Monday, April 22, 2013

My First Time: Rachael Hanel

My First Time is a regular feature in which writers talk about virgin experiences in their writing and publishing careers, ranging from their first rejection to the moment of holding their first published book in their hands.  Today’s guest is Rachael Hanel, the author of We'll Be the Last Ones to Let You Down: Memoir of a Gravedigger's Daughter (University of Minnesota Press).  Memoirist Alison Bechdel calls it “Mesmerizing!” and novelist and memoirist Nicole Helget says the book “gently untucks dying, death, and mourning from the dark recesses of the drawer we Midwesterners, descendants of the stoic and neat, have kept it.”  Hanel’s work has been published in Bellingham Review and New Delta Review, and an essay was selected as a “Notable Essay” in the 2012 Best American Essays.  She lives in Mankato, Minnesota and blogs at We'll Be the Last Ones to Let You DownClick here to visit her website.

The First Chapter I Wrote

My book started in a creative nonfiction classroom at Minnesota State University, Mankato, in 2000.  I was not an MFA student—I was getting my M.A. in history while working as a reporter at the Mankato Free Press.  Even though I was 25 years old, I only had vague notions of what an MFA was.  I was a journalist, after all, not a creative writer.  Heaven forbid that I mix the two.

I don’t remember what the assignment was, but I ended up writing about an image from my childhood that continued to grip me.  The image was of a gravestone—no surprise, considering my dad was a gravedigger and I spent long summer days in cemeteries.  This particular gravestone didn’t stand out in terms of size or color.  It was just a foot high or so, nondescript reddish-brown granite that blended in with the gravestones around it.

But on the top was a bronze clasp, a clasp irresistible to my young fingers.  I opened that clasp—a larger version of a locket a mother would wear around her neck—and found a photo.  The photo was of a teenager named Vicki.  She had pink cheeks and red hair.  She looked vibrant and healthy, and I couldn’t imagine someone like her being dead.

In my writing class, I started to think about what it meant for me at age four or five to suddenly understand that death was not reserved for old, sick people—teenagers like Vicki could die, too.  The more I thought about my days in the cemetery with Dad, the more I realized there were many more stories like Vicki’s that influenced me and shaped my perspective on life, death, and loss.  A book was born.

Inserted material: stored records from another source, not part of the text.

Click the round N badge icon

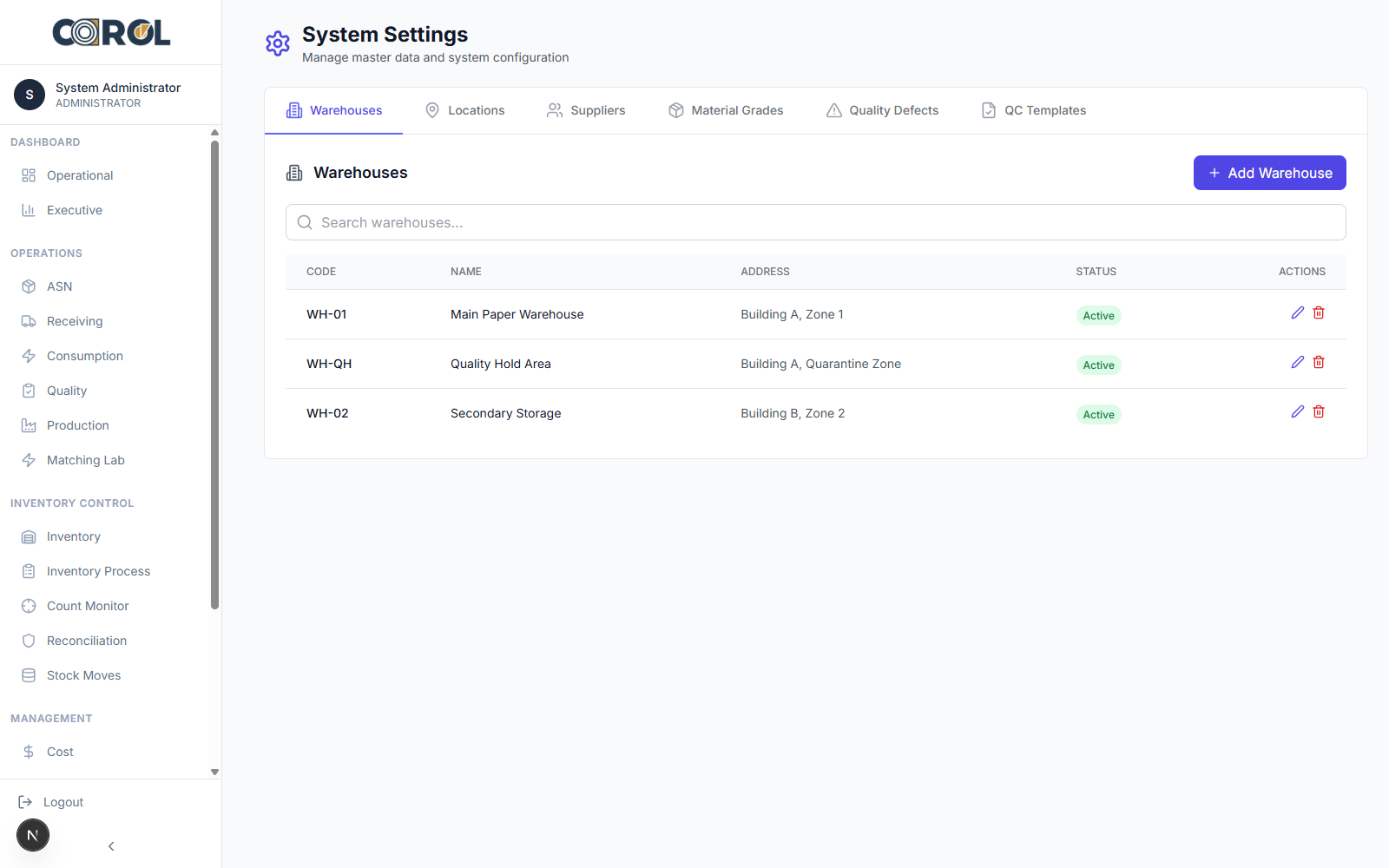[x=33, y=835]
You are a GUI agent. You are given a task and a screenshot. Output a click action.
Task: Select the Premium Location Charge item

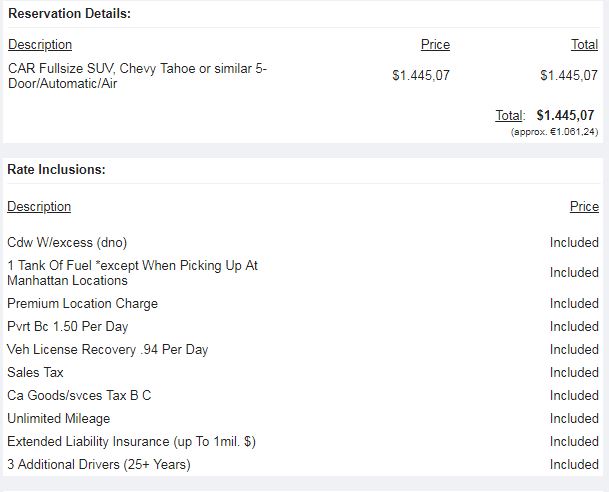coord(82,304)
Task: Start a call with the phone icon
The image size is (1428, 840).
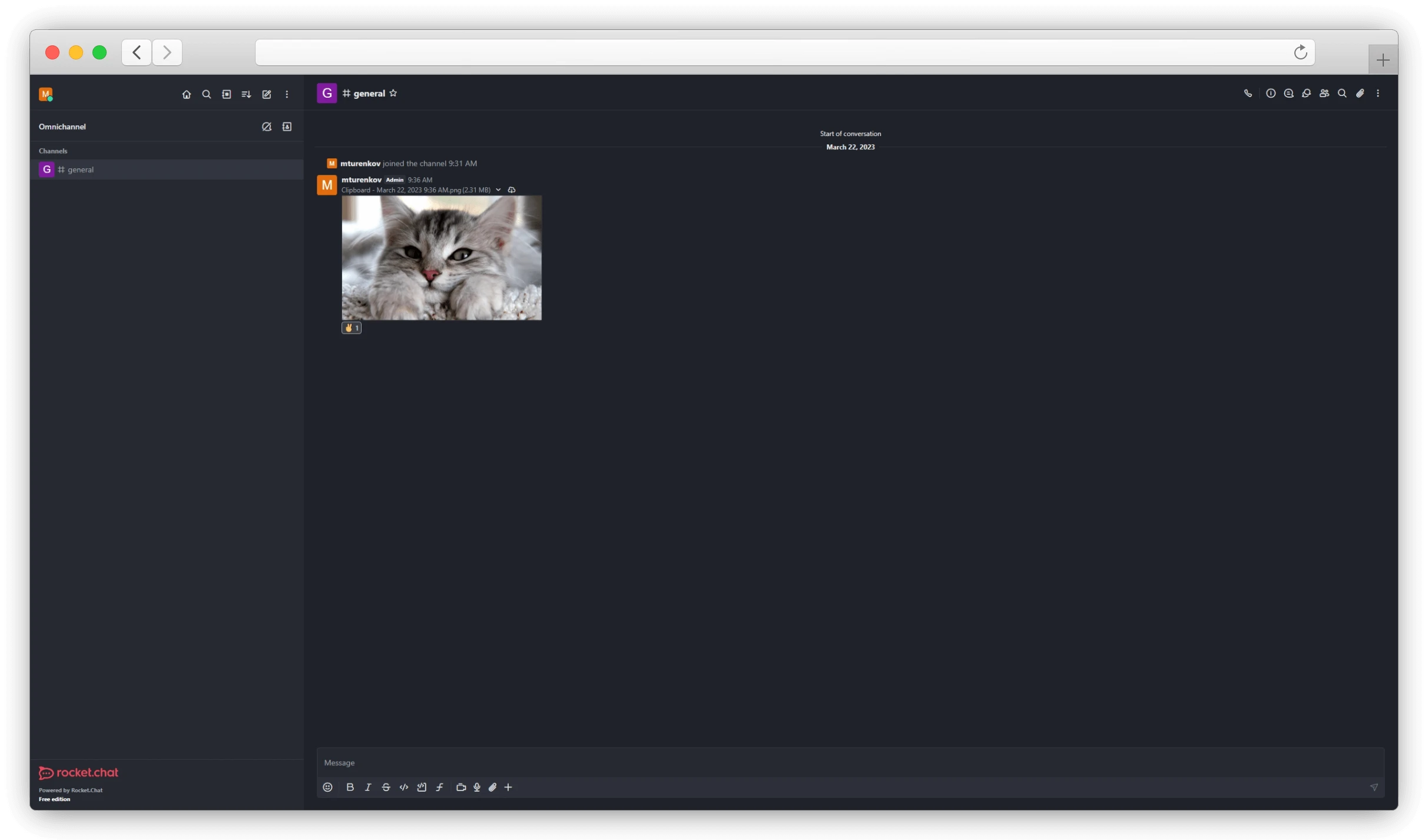Action: pos(1248,93)
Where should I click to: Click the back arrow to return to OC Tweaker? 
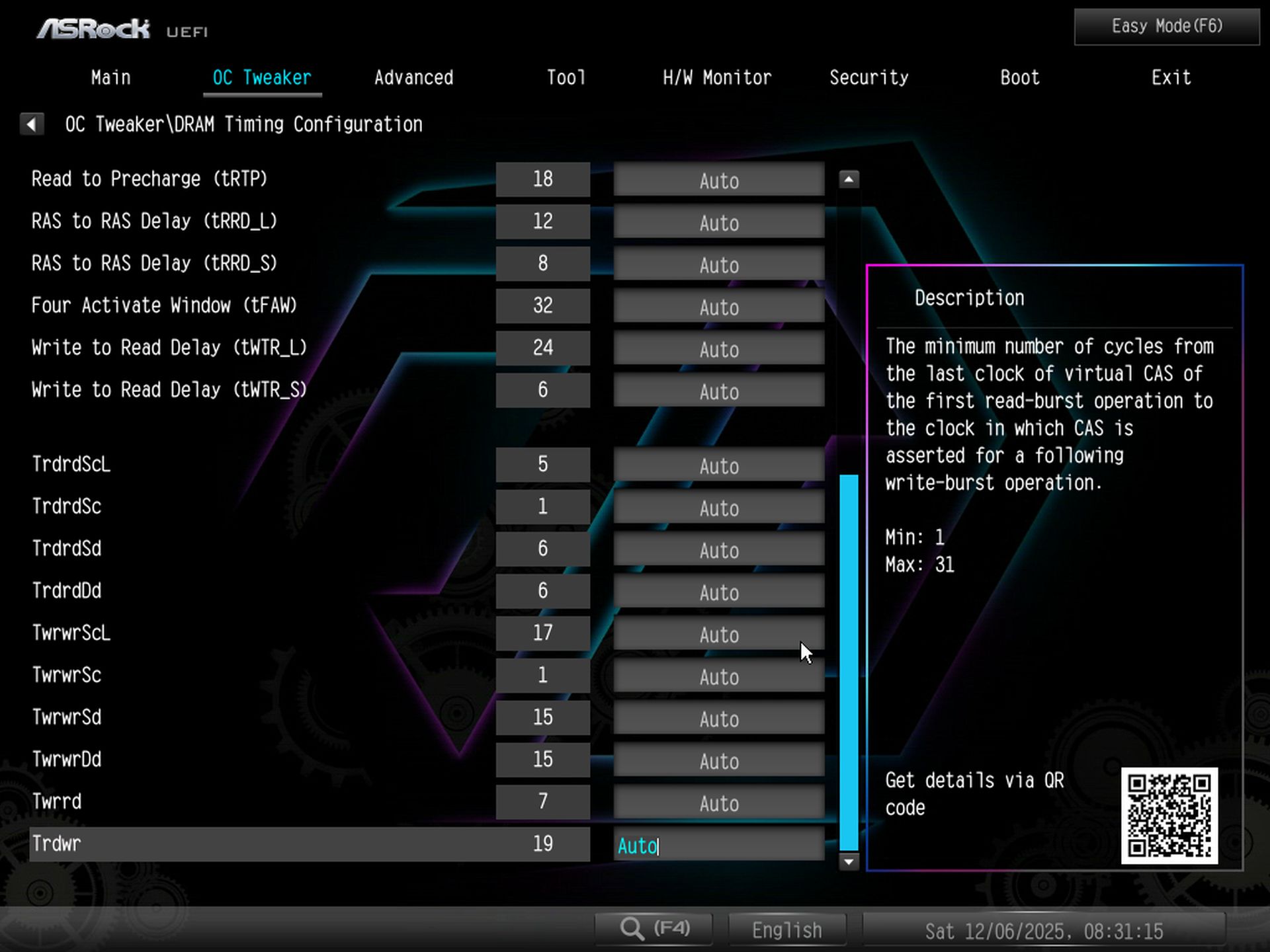pyautogui.click(x=31, y=124)
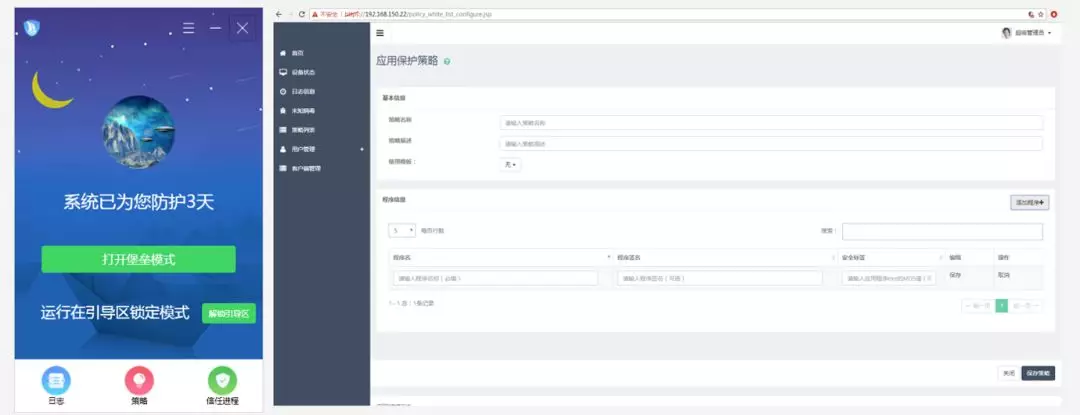Select 设备状态 in the sidebar
This screenshot has width=1080, height=415.
[x=303, y=72]
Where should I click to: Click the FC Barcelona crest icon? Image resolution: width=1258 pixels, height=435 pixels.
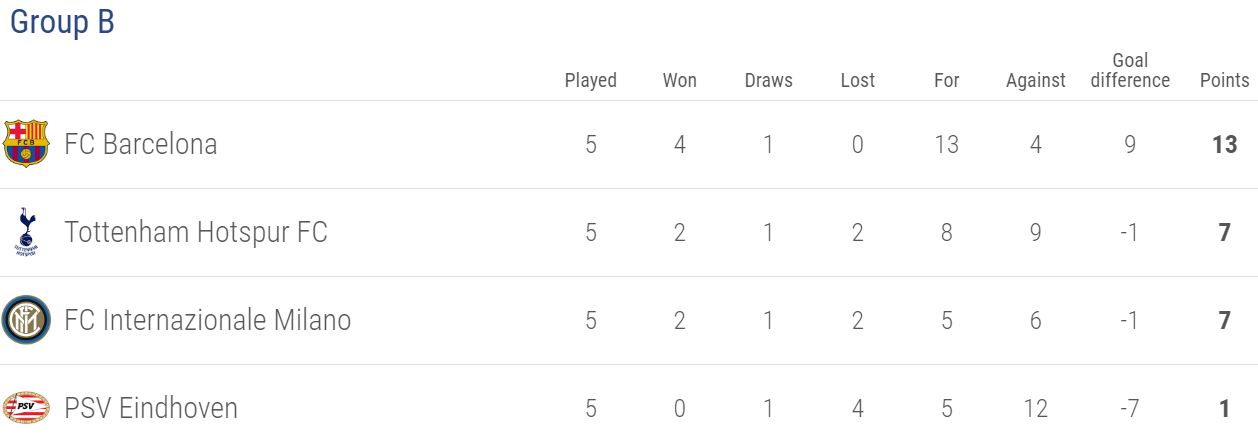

Now, 13 years later, I hold the book in my hand.  I had to work on it in fits and spurts while I focused on other priorities: graduate school, work, my family, running marathons.  But the stories were always there, insistent, nagging at me.  I knew even in 2000 that the entire narrative would emerge at some point; I didn’t know when or how.  I just had to have confidence that it would happen.  Some writers know early in the process when they have a story that’s worth writing, and nothing will keep them away from it when they reach that point.